Sunday, September 23, 2012

The Cat Who Didn't Get Stuck In The Tree

I've been reading The New New Deal. Chris Hayes had the author on his show and said the book was full of things he didn't know,which is weird since he makes a living knowing about such stuff. The book is one long tick toc of the Obama administration with lots about the good, bad and ugly of the stimulus. My criticism of the book is that Grunwald obviously did tons of research and seems to have not wanted to leave anything out. Not. One. Thing. That said, the book is full of things I knew and things I didn't know and lays things out in a way that makes sense of what happened, when and why.
One of the things that I can't stop thinking about is a story in which Biden is visiting a bridge in Pennsylvania to see where some stimulus money will be headed and the bridge really needs the work. It turns out that a school crosses the bridge with bus fulls of students everyday so the work will be delayed until school is over. There are two things the administration wanted. They wanted the money to be spent successfully (as in fix stuff and create jobs) and they wanted it to be spent quickly so they can demonstrate that it worked. Political work is crazy like that. Tom Ammiano used to say that when good political negotiation is successful no one is happy. I'm paraphrasing but I understood him to mean that when you're trying to solve problems in which there are many stake holders compromise is essential and usually feels like nobody wins.
The book also documents the virulent Republican obstructionism but there were some Blue Dogs helping out. Inside the beltway is nasty. And then there's the media and what does and doesn't get covered. Most of his successes have not been covered. Someone, I think Tom Brokaw, said something like, "we don't cover the cats who don't get stuck in the tree."
Hmmm.
I've been listening to MSNBC's education nation stuff all day, which isn't wildly different than any other Sunday because it started on MHP and I always watch her. She spent most of her show giving voice to students, which was great. Then there was an hour with teachers and the last hour was about the movie Won't Back Down.
Educational policy is one area of Obama land where I step off. In the book it says he got some of how he feels when working in Chicago and seeing burnt out teachers in the inner city. I'm sure there are burnt out teachers. But I think trying to test them out of a job is mean. I'm not against having a way to assess the job they're doing. All jobs have that. I'm not against them being fired if they're not doing a good job. People who aren't doing their jobs lose their jobs. But first we need to ask if people have what they need to do their jobs. Teachers have been spending their own money on supplies for so long now it's become a norm. Teachers in the inner city may have students who can't see the board because they've never been to an eye doctor and couldn't afford glasses. Students who may come to school hungry. Students who live with violence.
It's a complicated conversation but money is always in the mix. Them what has some and them what doesn't.
It bothers me that so much of the conversation focuses on bad teachers. It bothers me that union is villanized.  The privatize everything crowd has too much too say.
Lot's of stakeholders. Nobody happy. And students pay the price. Politics is nasty.
And yet, there were great moments on the shows today. Students are fierce and teachers are fierce. On MLP one of the Little Rock Nine was in the house. So moving.
Sometime we hear about the cat who didn't get stuck in the tree.            
        

2 comments:

Cheryl Czekala said...

I listened (& you probably did, too) to a piece about the film on NPR this morning. Sounds slanted in the Hollywoodland style of heroes and villains.
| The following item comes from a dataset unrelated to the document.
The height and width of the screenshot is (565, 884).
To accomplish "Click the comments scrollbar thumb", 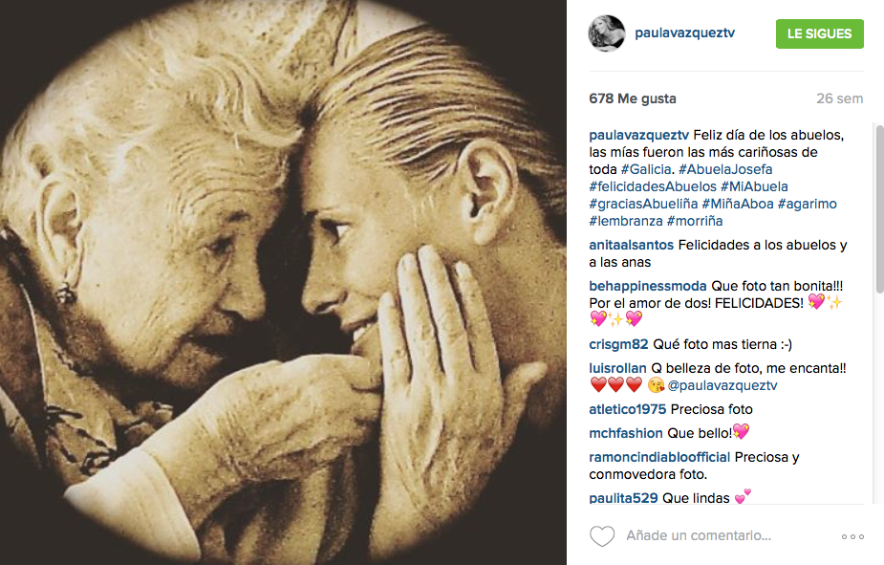I will tap(879, 208).
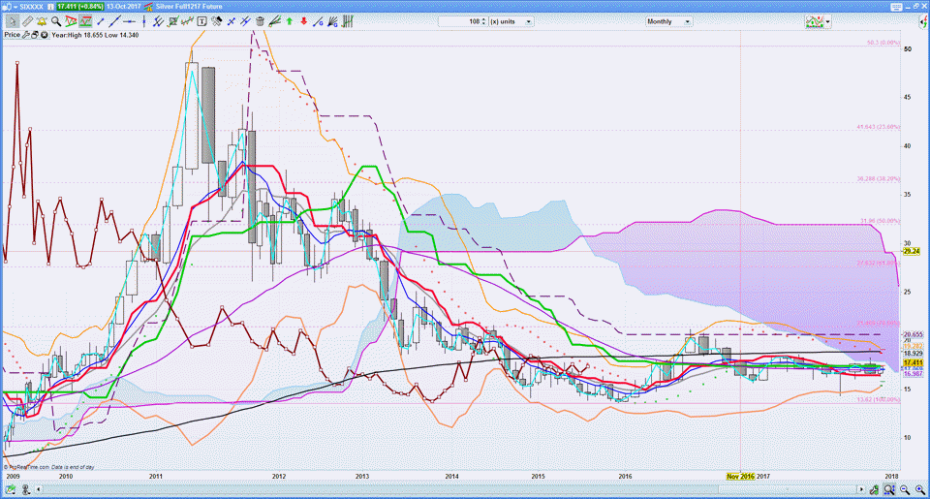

I think the whole educational system needs to be shaken up and turned around. Paying the teachers enough to get good teachers would be a start, but the entire administrative structure seems to be leaning in on itself, and teachers are too often just disciplinarians, with little hope of getting through to even one or two young minds. Don't have the answers, but wish I'd gone into a more useful career, like education, when I started out.

Tish said...

Yeah the movie worries me. For exactly the hero/villain thing you point out.